Rayonnement ultraviolet et le Programme INTERSUN

Effets du rayonnement UV sur la santé


Cancers cutanés

Cancers cutanés non mélanocytaires

Ces cancers englobent les épithéliomas cutanés basocellulaires et les épithéliomas malpighiens spino-cellulaires de la peau. Ils sont rarement mortels, mais leur exérèse chirurgicale est douloureuse et souvent défigurante. Les tendances observées de l'incidence de ces cancers dans le temps sont difficiles à déterminer parce qu’on n’est pas parvenu à les enregistrer de façon fiable. Toutefois, des études particulières effectuées en Australie, au Canada et aux Etats-Unis d’Amérique, indiquent qu’entre les années 60 et les années 80 leur prévalence a plus que doublé.
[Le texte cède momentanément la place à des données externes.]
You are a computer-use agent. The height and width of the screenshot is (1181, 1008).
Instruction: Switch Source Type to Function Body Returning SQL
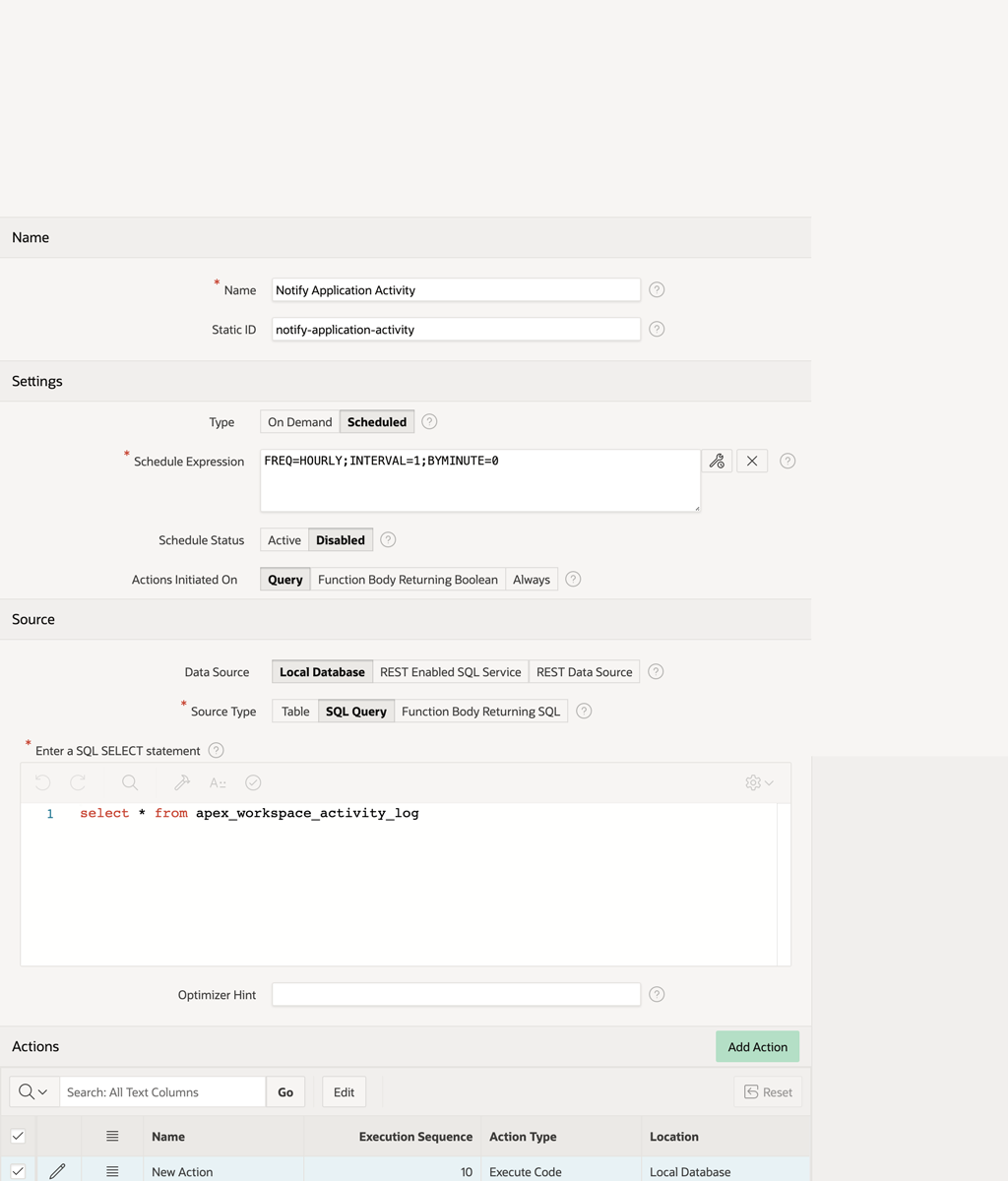pos(480,712)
On a examiné le risque de contracter un de ces cancers en fonction de l’exposition personnelle, et on en a tiré les conclusions suivantes :

  • Les cancers cutanés non mélanocytaires sont plus fréquents sur les parties de l’organisme couramment exposées au soleil comme les oreilles, le visage, le cou et les avant-bras. Cela signifie que l’exposition répétée aux UV à long terme en est une cause importante.
  • Dans certains pays, il y a un rapport étroit entre l’augmentation de l’incidence de ces cancers et la diminution de la latitude, c’est-à-dire une intensité du rayonnement UV plus forte.

Mélanome malin

Le mélanome malin, bien qu’il soit beaucoup moins fréquent que les cancers cités précédemment, est la principale cause de décès par cancer cutané et sera souvent mieux notifié et diagnostiqué avec précision que les autres cancers cutanés. Depuis le début des années 70, l’incidence du mélanome malin a progressé de manière importante, de 4 % en moyenne chaque année aux Etats-Unis d’Amérique par exemple. Un grand nombre d’études indiquent que le mélanome malin est corrélé à des caractéristiques génétiques et personnelles et au comportement des gens face à l’exposition aux UV. On trouvera ci-après un résumé des principaux facteurs de risque chez l’homme :

  • Un grand nombre de naevus atypiques (grains de beauté) constituent le facteur de risque le plus important de mélanome malin dans les populations à peau claire.
  • Le mélanome malin est plus fréquent chez les gens ayant une peau claire, des yeux bleus et des cheveux roux ou blonds. Des études expérimentales ont mis en évidence une dose minimum plus faible de rayonnement causant un érythème et un érythème durant plus longtemps chez les sujets atteints de mélanome que chez des témoins.
  • Une exposition intermittente élevée aux UV solaires semble être un facteur de risque important de développement d’un mélanome malin.
  • L’incidence du mélanome malin dans les populations blanches augmente généralement lorsque la latitude diminue, l’incidence la plus élevée étant enregistrée en Australie, où les taux annuels sont 10 et plus de 20 fois plus élevés qu’en Europe chez les femmes et les hommes, respectivement.
  • Plusieurs études épidémiologiques indiquent une association positive avec des antécédents de coups de soleil, en particulier de coups de soleil pris dans le jeune âge.
  • Le rôle que joue l’exposition solaire cumulée dans l’apparition du mélanome malin est ambigu. Toutefois, le risque de mélanome est plus élevé chez les gens ayant des antécédents de cancers cutanés non mélanocytaires et de kératoses solaires, qui sont tous deux des indicateurs d’une exposition cumulée aux UV.